As a parent, you watch your child take their first breath, and you never anticipate or want to ever see their last breath. My daughter left this world, and yes, I saw her first breath and the last. Something so unimaginable, unfathomable and I wouldn’t wish it upon anyone.

My world consisted of 2 years of hospital, home, hospital again and repeat. It was a time in my life that was by far the most difficult however, the most beautiful too as I had my daughter with me. I felt helpless most of the time. Wishing the cancer could be my problem and not hers.

I know it’s hard for others to comprehend and to even think of the words to say. At times, I felt as if people would say things to me that I disliked. Words matter, be mindful of what you’re saying and how it comes out. I realize it’s hard to know what to say. Just remember the patient and family are in a very sensitive mind frame and what you say matters more now.

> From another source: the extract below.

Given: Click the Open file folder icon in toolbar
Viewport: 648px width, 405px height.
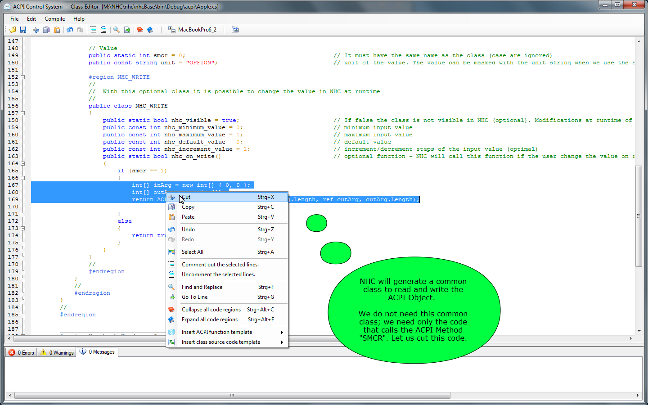Looking at the screenshot, I should [x=13, y=30].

During my most sensitive time, these are the few statements, I disliked the most and I feel you shouldn’t say to a cancer patient, or a parent of a cancer patient:

Things you should never say:

1) “Be positive.” This used to upset me to the point of disgust. If I don’t stay positive does that mean my child is going to die? Yes, positivity is great, but let’s face it, in the heat of adversity, telling someone how to feel and think is the worst thing you can do. My child is terminal, and your telling me to be positive? Think of the logic in that.

2) “Be strong.” You have no clue how much strength I have right now, because I feel like bawling my eyes out and asking God “why” repeatedly. Why can’t I cry? My child is dying? I don’t do it in front of her but I do it when she’s sleeping because every time they poke her, she cries, and then has to be sedated. It’s hard. It kills me. A bone marrow biopsy, ever had one? I’ve watched them stick a long needle in her back, to discharge fluid from her bone, while she squirmed and cried, and was held back. Stay strong you ask? Please re-consider saying that to anyone. You do not know how much strength they are facing just to be present. Showing emotion is not a weakness. Strength comes in varying ways, so telling someone that, is like telling them how to feel.

3) “I hope you feel better.”- You hope? Is it that simple? By the way, it’s cancer not a cold.

4) “I call you and you never answer. — Sorry I’m a little busy right now. You’ll have to take a backseat. Please understand the amount of things that are going on in the patient’s head at present. Calling you back is not a priority and there shouldn’t be any expectation.

5) “You’re going to be just fine.” — How do you know, are you a doctor? Did you see my reports and analyze them?

6) Silence — Saying nothing is like disregarding everything the patient is going through. Instead just lead with empathy by stating words such as “I’m so sad to hear about all of this, I’m here for you,” is much better than silence.

The key is empathy. Enter the room, or call with an authentically empathetic voice. Really place yourself in that person’s shoes. Its an ultra-sensitive time for him/her and they are dealing with a variety of emotions. Don’t tell them how to feel, just be there, listen and say things such:

“Please know I’m thinking about you.”

“Should you need me, I’m here for you, in any capacity.”

“Its great news that you’re almost at the end of your treatment.”

“How do you feel about your upcoming surgery or upcoming radiation.”

“We’ll miss you at the office and look forward to your return.”

“I’m going to drop off dinner for you. What type of food do you prefer?”

“Don’t feel obligated to write or call me back. Just know I’m here should you need me.”

Lastly, just listen with an empathetic ear. Place yourself in their shoes and try to understand all that is going on for them. Cancer is serious and not a walk in the park, just be empathetic. Listening, holding their hand and letting him/her share their feelings is the greatest gift you can give.